Six ways to manage social anxiety

Six-ways-to-manage-social-anxiety

It’s the thumping heart, the sweaty palms, and the seeming inability to communicate verbally to the person across from you.

It’s the fear that everyone is silently judging you, and if you make eye contact with them something disastrous could happen.

And it’s the isolation you feel it an overwhelmingly crowded place, when the smallest task takes all your energy to complete.

Social anxiety is a beast. Some of us experience it momentarily, like on the first day of a new job, when we enter a uber-competitive environment or see colleagues in an unexpected place. Other people experience it all the time, and a ‘simple’ activity like shopping or going out to dinner nearly feel unbearable.

As someone who still deals with social anxiety, I know what it’s like to freak out over the simplest tasks. And even though I’ve combatted a lot of my (somewhat irrational) fears over the years, I still panic when I encounter a new situation, I’ve just learned to mask it a lot better.

If you also struggle with social anxiety, here are six ways you can begin to manage it.

  1. Realise it’s normal

Feeling anxious about a situation you think ‘normal people’ are fine with only makes your fear escalate. While not everyone experiences social anxiety, we all feel some sort of awkwardness. Remember that you’re not the only one who feels uncomfortable around people. In fact, there are probably others around you at this moment experiencing a similar level of anxiety, you just can’t tell because most of us laugh it off or hide it.

  1. Pre-plan

I’m a terrible decision maker at the best of times, and when I’m in an uncomfortable situation my inability to choose between chai tea and a mocha latte becomes impossible. So when possible, plan where you’re going and what you’ll do there.

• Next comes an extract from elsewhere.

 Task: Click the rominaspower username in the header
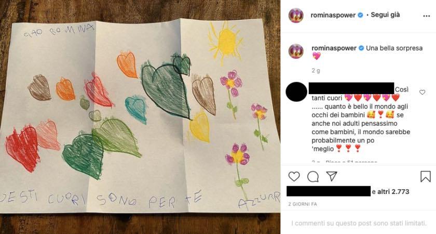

If you’re going to an event, make a time to meet up with a friend so you’re not left on your own. If being in a crowded space troubles you, go at a less-busy time, and if talking to a cashier freaks you out, have your money set aside for them before you approach the counter. These are only small steps, but they can help you to avoid an anxiety attack.

  1. Let a friend know

If you struggle in a particular situation, don’t be ashamed to let someone know. A loved one, partner, spouse or friend will likely have already picked up that you’re uncomfortable in some situations, and telling them you have social anxiety will help them to connect the dots.

You can’t always avoid anxiety, but having someone around who understands what you’re experiencing makes a world of difference. Tell them what you need to feel calm, and let them help you to plan for and work through each situation.

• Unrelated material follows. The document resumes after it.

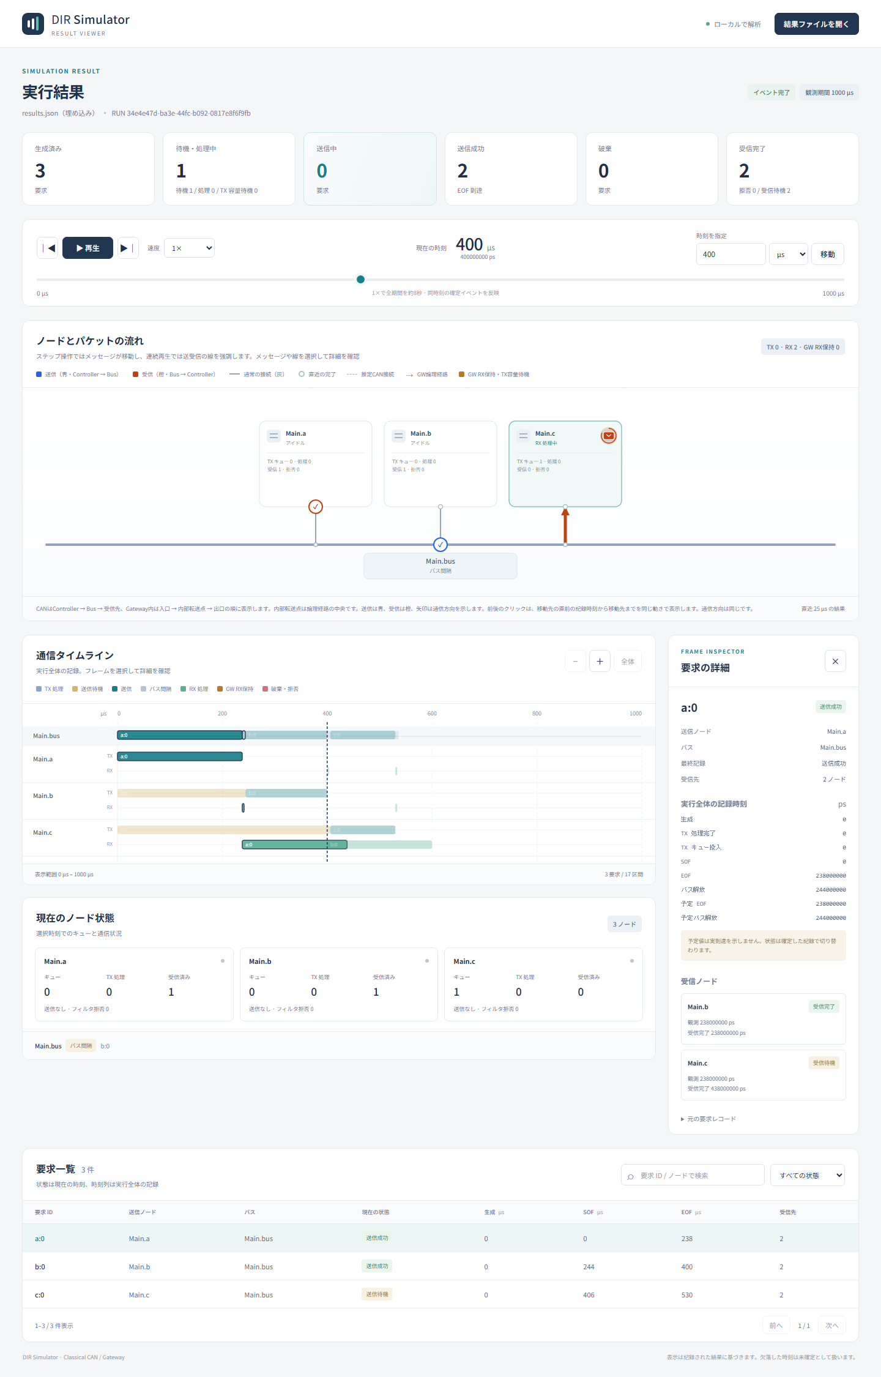Click the Main.a node drag handle icon
Screen dimensions: 881x1377
[274, 436]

  1. Write down your fears

When you’re anxious about something, you might role-play different scenarios in your head until you’re so afraid you decide not to complete the task. It’s important that you consider the event or situation you are entering, but catastrophising about what may occur if you see x or what could happen if you say x, only heightens your emotions.

Before you enter an anxiety-provoking scenario, write down your fears, hopes and expectations around the event. For each fear or problem, write down a possible solution. You may find that just by writing it down, you take away its power and feel more empowered.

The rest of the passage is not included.